* **Brief**:
Rewrite the part of the listing that opens with the line containing "Task: Tap the callout number 4 under the rod" and runs through the end of the listing, replacing "callout" with "marker" and changing nothing else. Leave out the pictures.

* **Working data**:
——

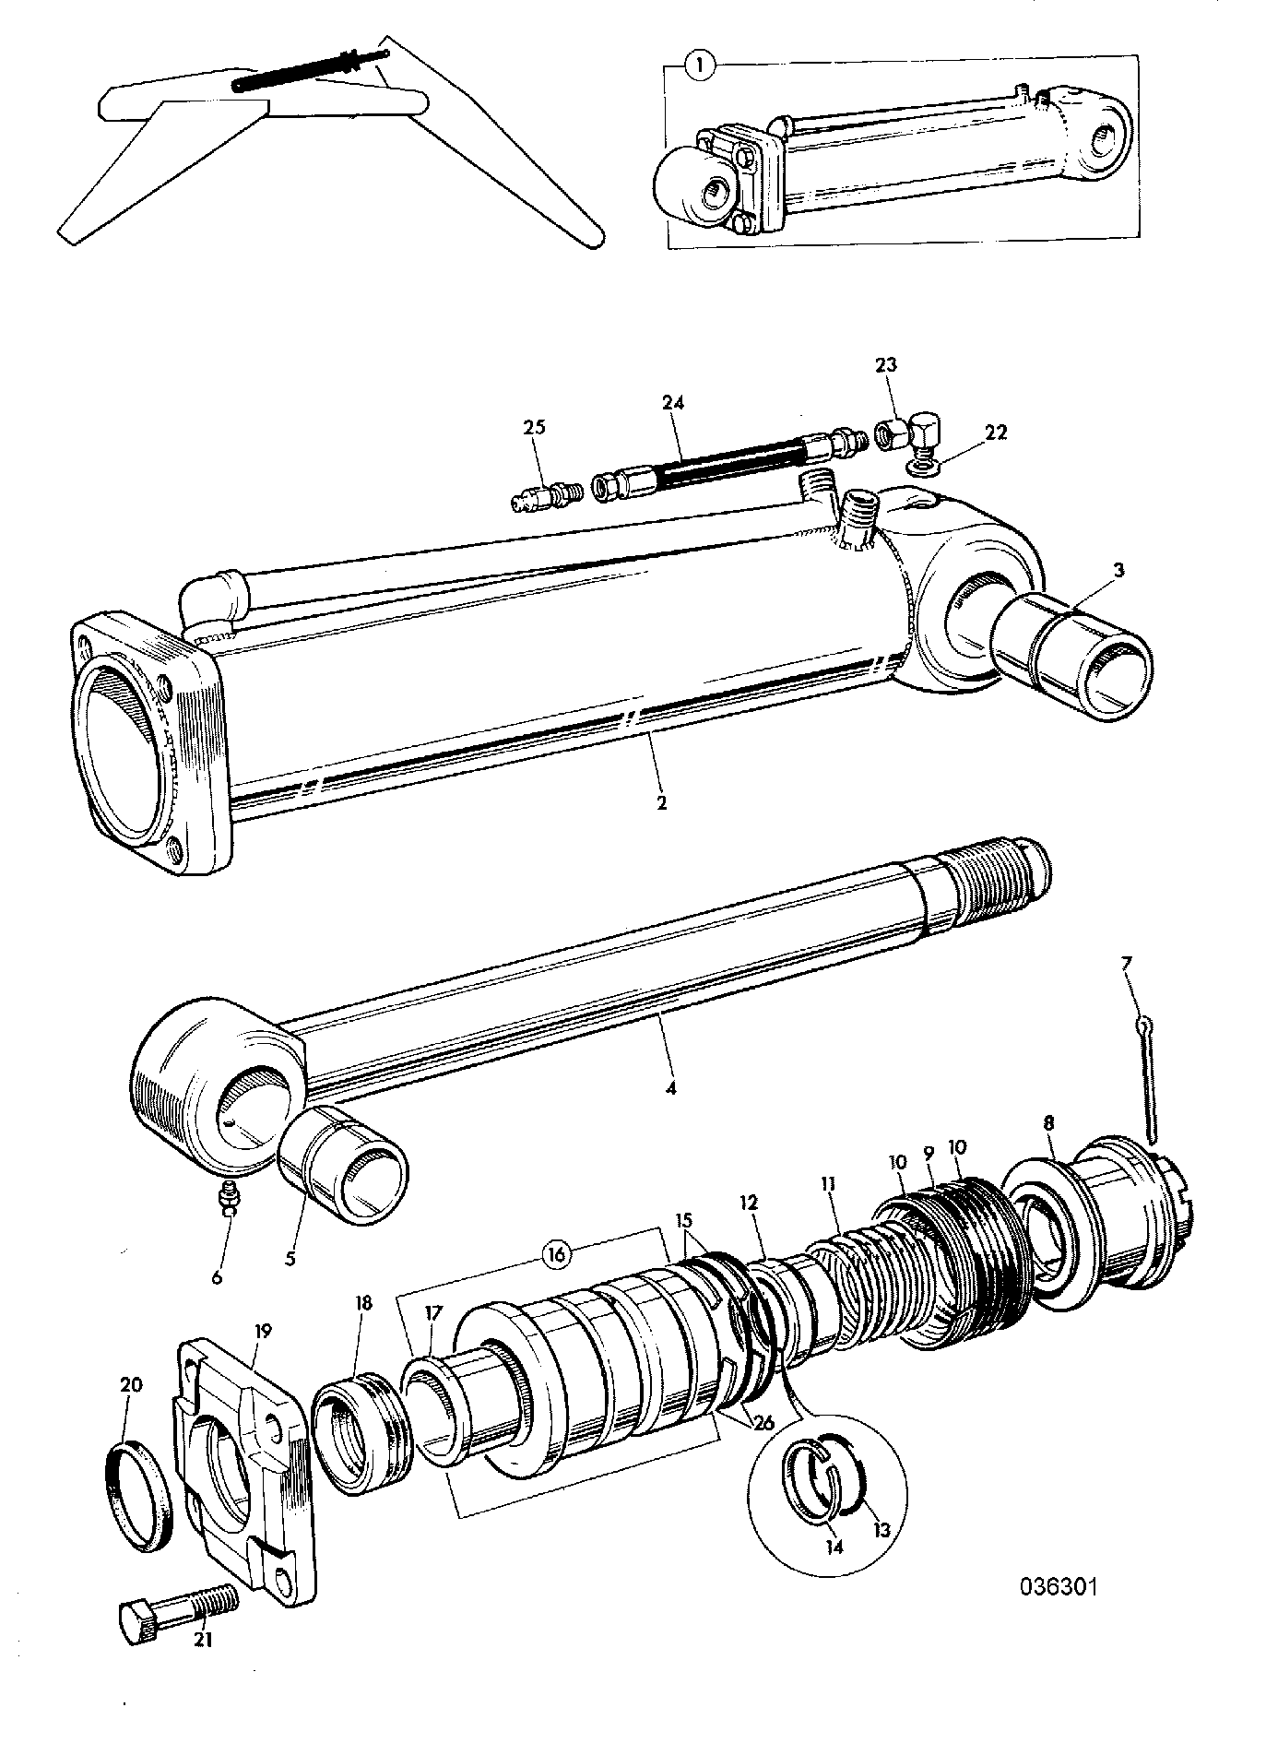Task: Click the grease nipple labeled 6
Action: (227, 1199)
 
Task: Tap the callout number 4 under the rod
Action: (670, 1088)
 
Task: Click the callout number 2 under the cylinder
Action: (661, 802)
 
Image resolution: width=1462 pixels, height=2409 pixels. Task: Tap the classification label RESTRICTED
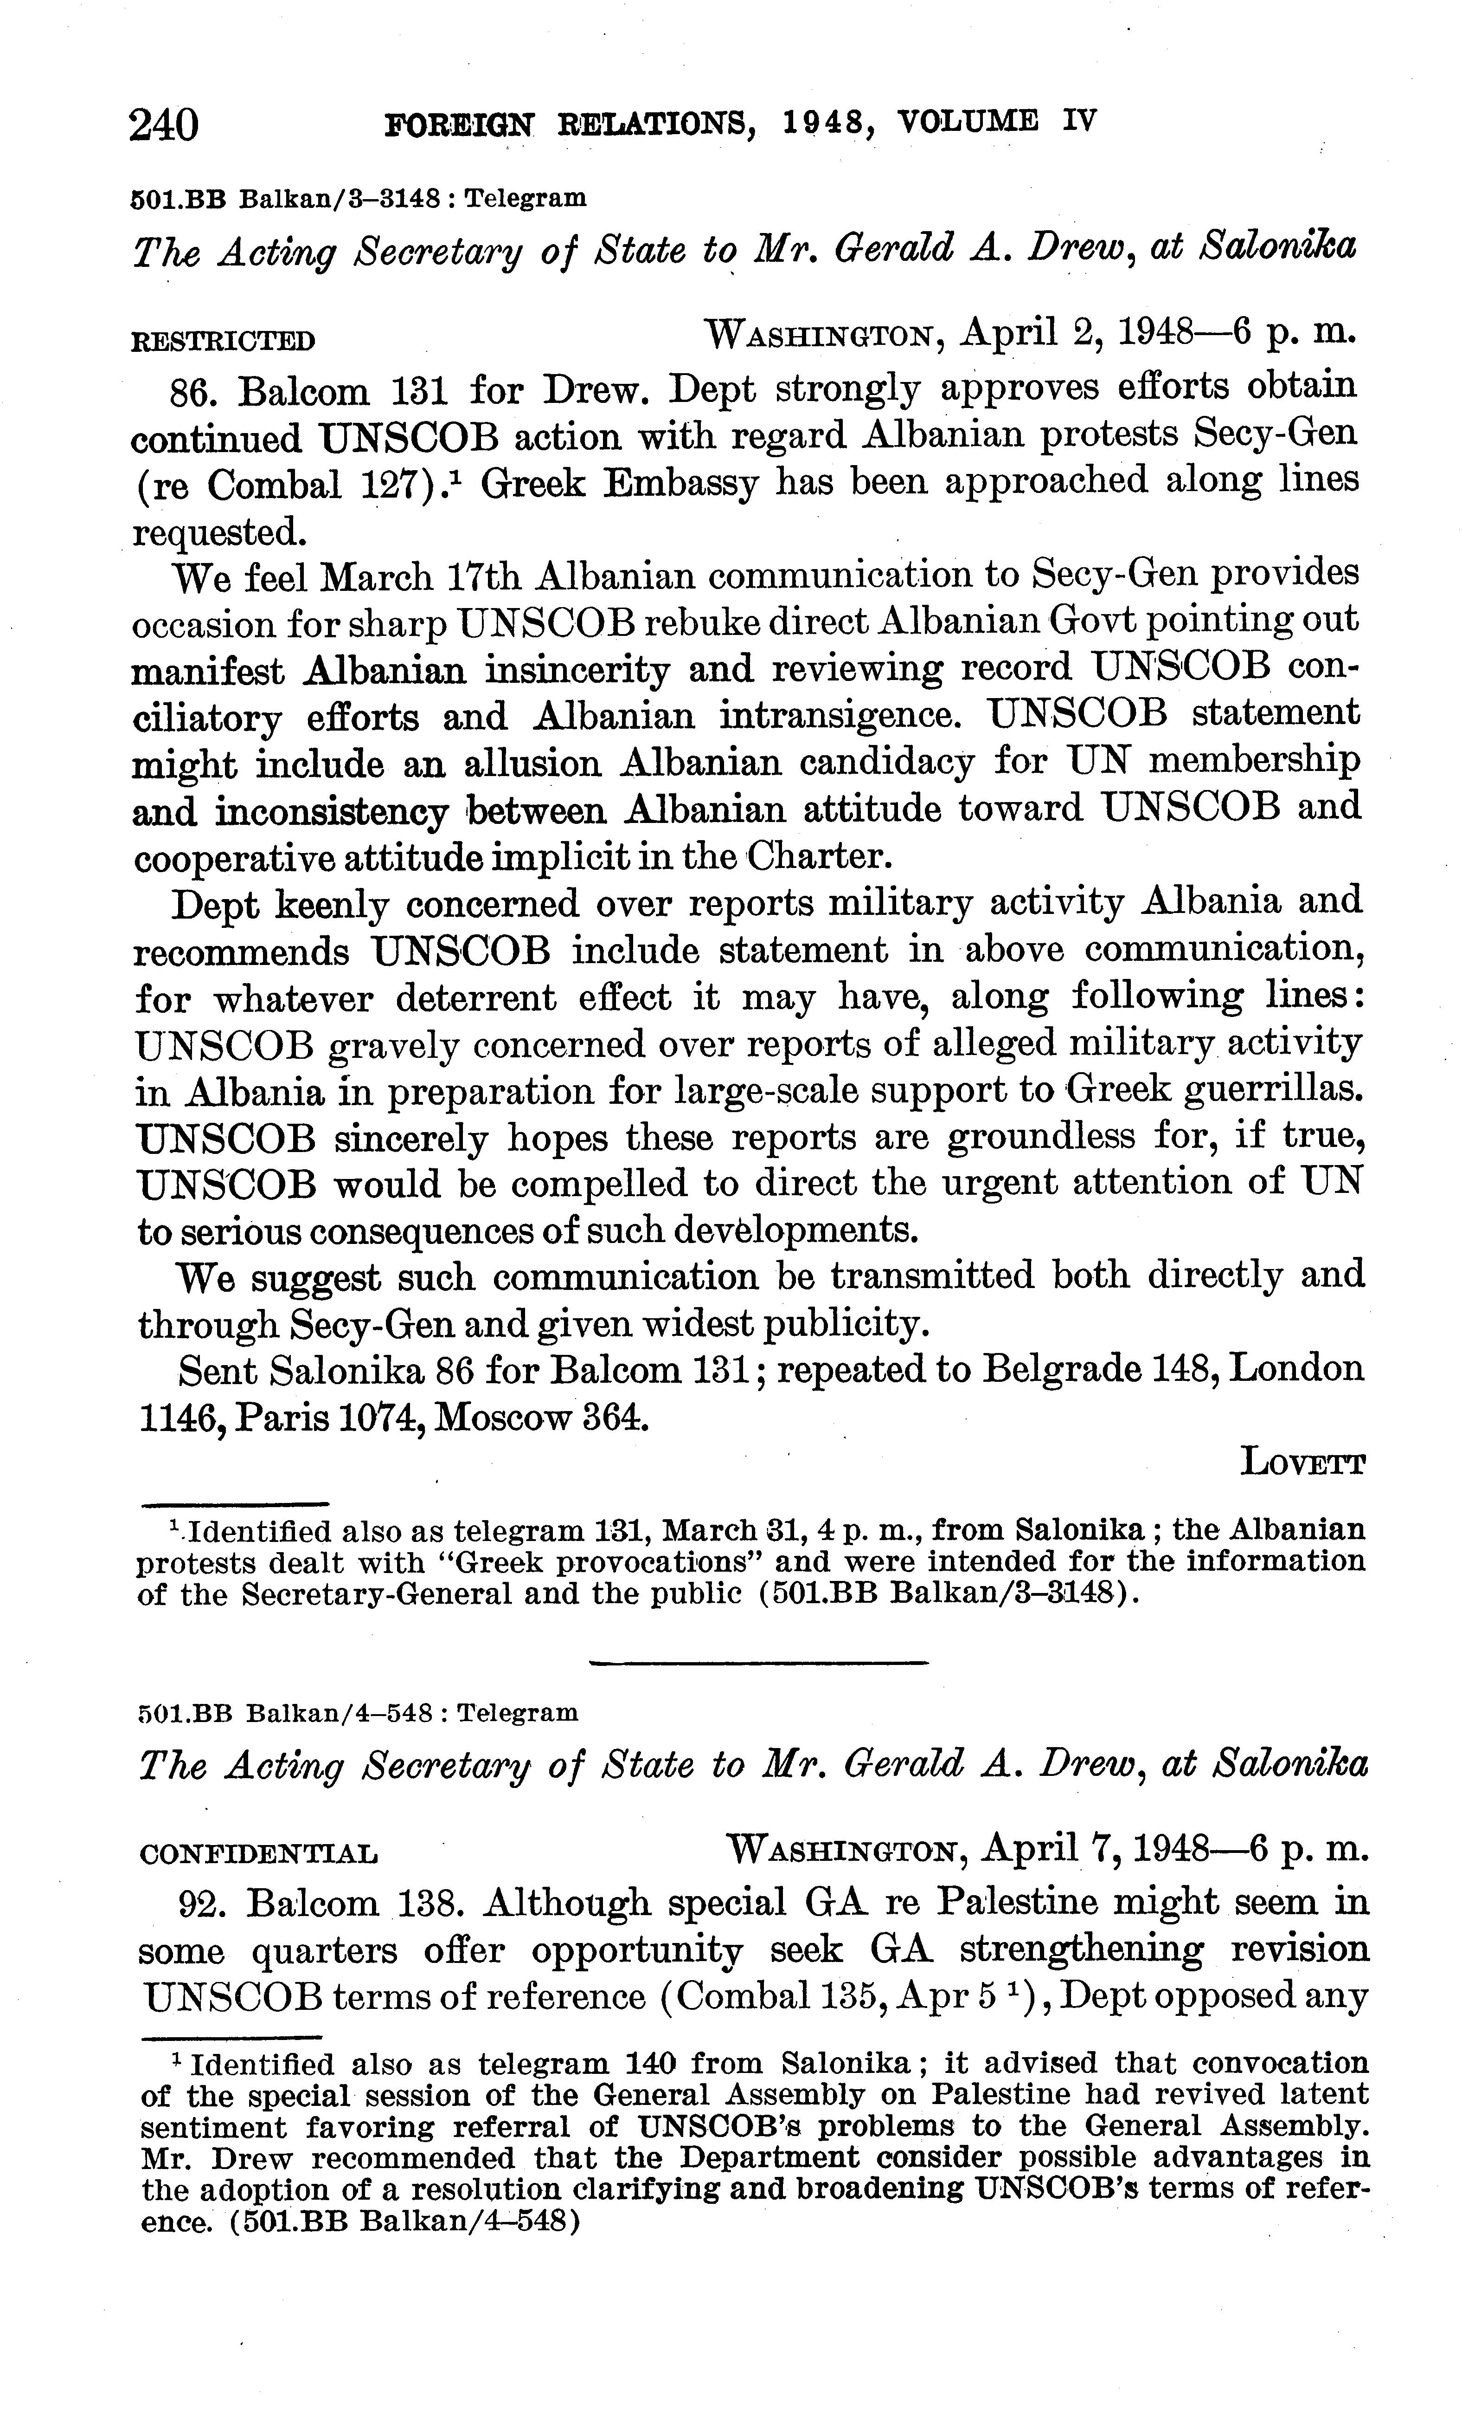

——

* **Reply to the exercise**:
Task: Tap the marker number 4 under the rod
Action: (670, 1088)
 
Task: Click the marker number 2 under the cylinder
Action: (661, 802)
 
Image resolution: width=1462 pixels, height=2409 pixels. Task: Tap the classification label RESTRICTED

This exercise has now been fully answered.